By Zev Feder
The Washington Nationals have invited its fan base to contribute ideas for their new N’Attitude campaign. Following a very productive off-season, in which the team has revamped its starting pitching rotation and seems well-prepared to compete with their division rivals, N’Attitude is a confident challenge and call to arms. (Like arms named Strasberg, Gonzalez, Zimmermann , Jackson, Storen, Clippard, Rodriguez, etc.?) Here is my contribution to their campaign: Sadaharu Oh, Bill Mazeroski and Pete Rose.
In sports, and particularly in baseball, you have control of your behavior, your PTCE — preparation, training, conditioning and effort — which will crucially impact but will not control your results.
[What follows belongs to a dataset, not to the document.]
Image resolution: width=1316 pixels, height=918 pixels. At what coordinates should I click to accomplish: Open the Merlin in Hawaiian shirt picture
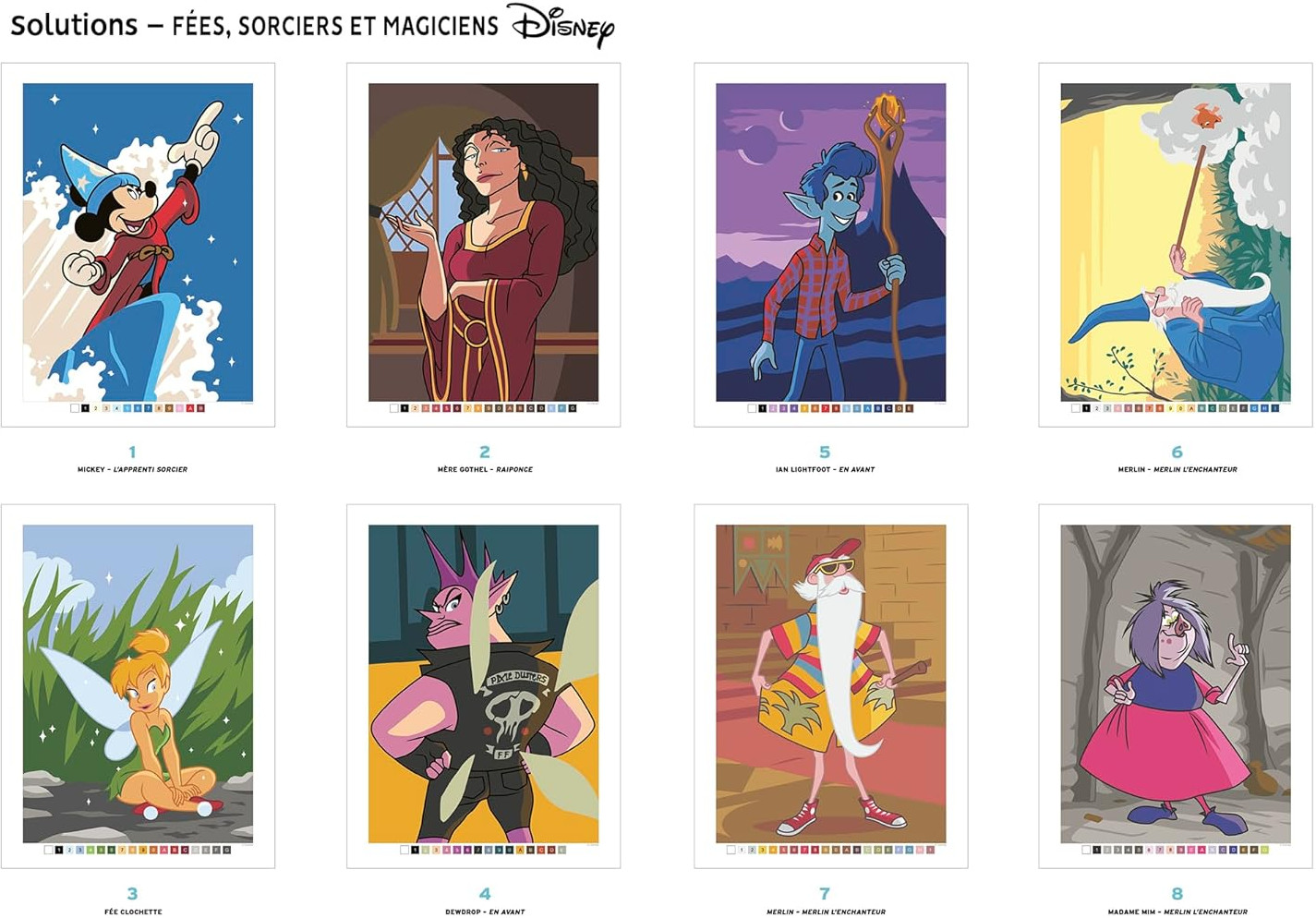[x=830, y=683]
PTCE is where I look to determine attitude.
First, Sadaharu Oh: The Babe Ruth of Japanese baseball. My introduction to baseball in Japan came from reading what I remember as Oh’s autobiography some decades ago. Unless things have changed in that short time span – and I hope not — Japanese players honor the game. It starts with disciplined hard work to master technique and maximize ability; then bowing as you cross the foul lines onto the field of play to honor the game you are engaging in; and, finally, demonstrating that respect for the game and for your opponents by hustle and effort.
Pete Rose: Mr. Hustle and Effort. Pete ran to first base every time. If the pitcher threw ball four, he ran to first. If Rose hit a pop-up anywhere on the field, he ran hard. And a grounder in the infield was a foot race every time. Why? Because some percentage of such batted balls are hesitated on, bobbled or dropped and being in position to take advantage of the albeit rare mistake or bit of luck is what a ballplayer who honors the game does. (We won’t talk about Pete’s off-field issues.)
Bill Mazeroski: I only saw him play a few times. He played my position, second base, so I noticed him because of his attitude. What I saw in his body language when he fielded a ground ball was total confidence, even arrogance. But where that came from was his technique. (For the infielders out there, he got down in front of a grounder low enough that not only his hands were down but his eye level was down.) His training and preparation brought him the confidence that so impressed me.
I think the N’Attitude Initiative that the Nationals have engaged in has great potential. Attitude, and PTCE, is infectious and will build fan-loyalty to the team. But more broadly, sports heroes are role models and attitude affects success in life just as it does on the playing field. N’Attitude, if expressed effectively, can be applied in our schools and in our communities to great advantage. Children, particularly, in these times of celebrity glorification, need their basic education to include the attitude skills that lead to success and happiness in life, just as they do on the ballfield.